Véritables âmes d’une commune, les cloches des églises marquent le temps liturgique et civil : elles indiquent les heures de la journée, rappellent aux endormis qu’il est l’heure de se rendre à la messe, signalent un événement heureux, invitent à faire mémoire d’un moment fort. Il n’est ainsi pas rare qu’elles tintent à l’occasion d’un baptême. Les faire sonner pour une naissance, c’est plus rare, si l’on excepte les lieux comme la maternité parisienne Sainte-Félicité, où l’on sonne trois coups de cloche pour chaque enfant qui vient au monde.
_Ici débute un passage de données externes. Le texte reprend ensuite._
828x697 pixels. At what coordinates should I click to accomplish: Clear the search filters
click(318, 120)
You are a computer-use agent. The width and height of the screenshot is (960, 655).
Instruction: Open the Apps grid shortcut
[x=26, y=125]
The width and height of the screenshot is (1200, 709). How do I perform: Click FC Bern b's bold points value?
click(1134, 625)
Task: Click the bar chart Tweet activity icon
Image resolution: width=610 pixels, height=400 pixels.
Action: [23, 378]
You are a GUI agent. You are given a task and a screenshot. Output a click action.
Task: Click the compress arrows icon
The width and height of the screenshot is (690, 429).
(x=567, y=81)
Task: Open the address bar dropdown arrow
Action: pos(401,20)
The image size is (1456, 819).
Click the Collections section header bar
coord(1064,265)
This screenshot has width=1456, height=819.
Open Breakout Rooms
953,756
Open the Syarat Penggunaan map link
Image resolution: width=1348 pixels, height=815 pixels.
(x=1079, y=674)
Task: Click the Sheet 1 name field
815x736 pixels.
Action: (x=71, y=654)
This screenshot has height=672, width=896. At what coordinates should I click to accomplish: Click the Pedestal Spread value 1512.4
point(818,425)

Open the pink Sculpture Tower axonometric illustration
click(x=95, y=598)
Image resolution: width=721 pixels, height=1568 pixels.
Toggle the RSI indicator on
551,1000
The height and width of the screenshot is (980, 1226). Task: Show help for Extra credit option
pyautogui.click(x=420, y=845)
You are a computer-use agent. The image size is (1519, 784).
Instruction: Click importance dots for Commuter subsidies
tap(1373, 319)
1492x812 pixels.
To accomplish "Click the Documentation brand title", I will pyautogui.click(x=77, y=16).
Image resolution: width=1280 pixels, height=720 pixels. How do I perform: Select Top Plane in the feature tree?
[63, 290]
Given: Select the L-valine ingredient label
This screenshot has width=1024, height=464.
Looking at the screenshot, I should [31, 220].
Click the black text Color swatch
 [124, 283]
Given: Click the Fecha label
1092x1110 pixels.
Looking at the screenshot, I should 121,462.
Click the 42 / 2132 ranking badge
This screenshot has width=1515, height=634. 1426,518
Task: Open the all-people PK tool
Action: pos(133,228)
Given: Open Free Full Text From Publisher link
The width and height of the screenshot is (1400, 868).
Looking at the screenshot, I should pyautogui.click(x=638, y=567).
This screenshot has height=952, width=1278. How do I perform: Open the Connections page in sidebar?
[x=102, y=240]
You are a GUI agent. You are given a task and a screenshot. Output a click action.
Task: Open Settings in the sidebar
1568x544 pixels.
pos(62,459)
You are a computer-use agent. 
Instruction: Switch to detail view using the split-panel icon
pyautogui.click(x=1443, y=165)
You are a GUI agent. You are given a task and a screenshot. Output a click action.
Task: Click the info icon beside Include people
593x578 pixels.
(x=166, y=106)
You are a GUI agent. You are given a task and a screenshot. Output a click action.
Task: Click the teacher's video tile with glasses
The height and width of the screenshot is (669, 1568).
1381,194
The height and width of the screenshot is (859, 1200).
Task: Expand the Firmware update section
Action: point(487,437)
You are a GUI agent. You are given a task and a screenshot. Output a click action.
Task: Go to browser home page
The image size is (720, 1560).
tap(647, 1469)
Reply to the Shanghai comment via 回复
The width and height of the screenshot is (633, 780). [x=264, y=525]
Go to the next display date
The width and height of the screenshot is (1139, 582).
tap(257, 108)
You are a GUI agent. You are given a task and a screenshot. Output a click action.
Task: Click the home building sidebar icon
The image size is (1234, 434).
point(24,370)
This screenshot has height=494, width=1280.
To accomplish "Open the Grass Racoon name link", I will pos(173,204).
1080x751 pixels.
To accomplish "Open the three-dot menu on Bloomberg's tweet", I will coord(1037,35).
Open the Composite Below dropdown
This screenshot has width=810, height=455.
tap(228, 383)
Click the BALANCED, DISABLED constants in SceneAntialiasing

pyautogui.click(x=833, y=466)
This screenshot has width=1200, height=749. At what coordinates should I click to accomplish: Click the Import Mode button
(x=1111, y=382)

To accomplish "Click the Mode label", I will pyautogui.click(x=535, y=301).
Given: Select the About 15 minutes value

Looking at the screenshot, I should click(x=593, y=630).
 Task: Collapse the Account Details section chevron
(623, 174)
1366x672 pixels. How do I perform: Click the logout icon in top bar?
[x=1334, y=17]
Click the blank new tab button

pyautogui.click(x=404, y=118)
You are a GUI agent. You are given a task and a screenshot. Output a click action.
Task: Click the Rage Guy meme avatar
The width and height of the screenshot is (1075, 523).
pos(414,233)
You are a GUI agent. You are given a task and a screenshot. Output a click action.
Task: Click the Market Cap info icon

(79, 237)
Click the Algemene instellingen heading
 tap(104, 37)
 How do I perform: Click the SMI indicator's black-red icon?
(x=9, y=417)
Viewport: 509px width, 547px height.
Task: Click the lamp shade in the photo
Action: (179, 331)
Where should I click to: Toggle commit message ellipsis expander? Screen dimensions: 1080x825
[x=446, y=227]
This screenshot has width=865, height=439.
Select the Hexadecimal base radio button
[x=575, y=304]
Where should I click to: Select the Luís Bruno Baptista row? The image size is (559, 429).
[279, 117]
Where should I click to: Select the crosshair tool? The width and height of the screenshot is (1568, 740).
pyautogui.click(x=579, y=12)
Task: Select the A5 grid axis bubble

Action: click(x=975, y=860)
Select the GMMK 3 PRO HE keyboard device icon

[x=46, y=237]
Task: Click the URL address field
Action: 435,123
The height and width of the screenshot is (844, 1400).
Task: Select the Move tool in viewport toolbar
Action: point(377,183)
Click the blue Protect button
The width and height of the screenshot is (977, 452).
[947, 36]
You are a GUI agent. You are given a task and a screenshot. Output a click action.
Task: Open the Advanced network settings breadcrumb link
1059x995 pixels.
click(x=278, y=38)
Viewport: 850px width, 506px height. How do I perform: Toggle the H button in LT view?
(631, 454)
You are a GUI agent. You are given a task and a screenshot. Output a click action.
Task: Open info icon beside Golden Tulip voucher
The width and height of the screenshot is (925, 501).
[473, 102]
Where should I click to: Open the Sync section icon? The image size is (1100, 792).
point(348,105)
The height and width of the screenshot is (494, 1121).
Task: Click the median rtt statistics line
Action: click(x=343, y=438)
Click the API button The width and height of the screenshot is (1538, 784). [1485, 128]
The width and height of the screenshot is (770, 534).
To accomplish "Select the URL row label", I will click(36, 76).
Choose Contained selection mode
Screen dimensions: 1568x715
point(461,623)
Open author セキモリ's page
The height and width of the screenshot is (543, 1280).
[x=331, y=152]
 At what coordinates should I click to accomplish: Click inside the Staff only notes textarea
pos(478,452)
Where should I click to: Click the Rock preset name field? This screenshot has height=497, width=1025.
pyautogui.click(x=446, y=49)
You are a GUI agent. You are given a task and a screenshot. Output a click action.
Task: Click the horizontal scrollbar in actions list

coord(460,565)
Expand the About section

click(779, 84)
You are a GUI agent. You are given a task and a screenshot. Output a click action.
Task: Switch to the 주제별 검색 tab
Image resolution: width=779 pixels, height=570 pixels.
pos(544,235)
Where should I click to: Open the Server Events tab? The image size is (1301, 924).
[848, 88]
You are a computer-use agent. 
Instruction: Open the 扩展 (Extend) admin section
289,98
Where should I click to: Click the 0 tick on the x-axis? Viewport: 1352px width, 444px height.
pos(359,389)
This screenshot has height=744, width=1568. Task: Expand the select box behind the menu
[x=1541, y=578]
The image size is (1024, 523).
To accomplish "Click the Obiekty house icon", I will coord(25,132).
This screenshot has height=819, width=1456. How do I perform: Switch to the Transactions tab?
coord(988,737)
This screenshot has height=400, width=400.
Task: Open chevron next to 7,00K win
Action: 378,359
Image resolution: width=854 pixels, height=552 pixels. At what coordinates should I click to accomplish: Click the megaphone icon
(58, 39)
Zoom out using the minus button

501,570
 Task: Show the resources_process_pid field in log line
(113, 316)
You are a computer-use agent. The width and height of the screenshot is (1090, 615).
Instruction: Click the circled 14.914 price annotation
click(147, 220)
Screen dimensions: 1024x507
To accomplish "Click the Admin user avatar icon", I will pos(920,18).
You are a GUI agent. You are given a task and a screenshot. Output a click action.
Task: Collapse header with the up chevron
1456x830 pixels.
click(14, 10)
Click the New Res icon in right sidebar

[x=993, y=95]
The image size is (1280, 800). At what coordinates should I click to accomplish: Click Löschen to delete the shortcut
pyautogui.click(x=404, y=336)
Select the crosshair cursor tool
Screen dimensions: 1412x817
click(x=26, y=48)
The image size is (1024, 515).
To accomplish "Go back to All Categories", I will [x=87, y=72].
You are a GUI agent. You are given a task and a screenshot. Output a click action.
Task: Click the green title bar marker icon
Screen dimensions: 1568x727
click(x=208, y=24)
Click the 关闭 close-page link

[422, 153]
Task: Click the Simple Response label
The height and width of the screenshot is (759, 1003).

En Italie, où la population est en baisse — le pays a atteint en 2018 un nouveau minimum historique en nombre de naissances — l’initiative de ce prêtre n’est pas isolée. Ce phénomène semble se répandre dans tout le pays, du nord au sud, et en particulier dans les petites villes où les naissances se font de plus en plus rares. Selon les lieux, elles tintent plus ou moins longtemps. À Cupramontana, en Italie centrale, le curé les fait retenir pendant deux minutes. À Taviano, ville située dans le talon de la botte, c’est même le maire qui a lancé le mouvement. À Salento, pas très loin, la commune a même décidé de planter un arbre pour chaque naissance. « Lorsqu’un nouvel enfant de Dieu naît, la communauté doit être avertie, que le baptême soit célébré ou non », argue Don Rino Valente, curé de Verderio, dans le nord du pays. Voilà une belle façon de célébrer la vie et de la remettre au cœur des villes. Et après tout, l’Enfant-Jésus a bien eu droit au chœur des anges. Alors, à quand la même chose en France ?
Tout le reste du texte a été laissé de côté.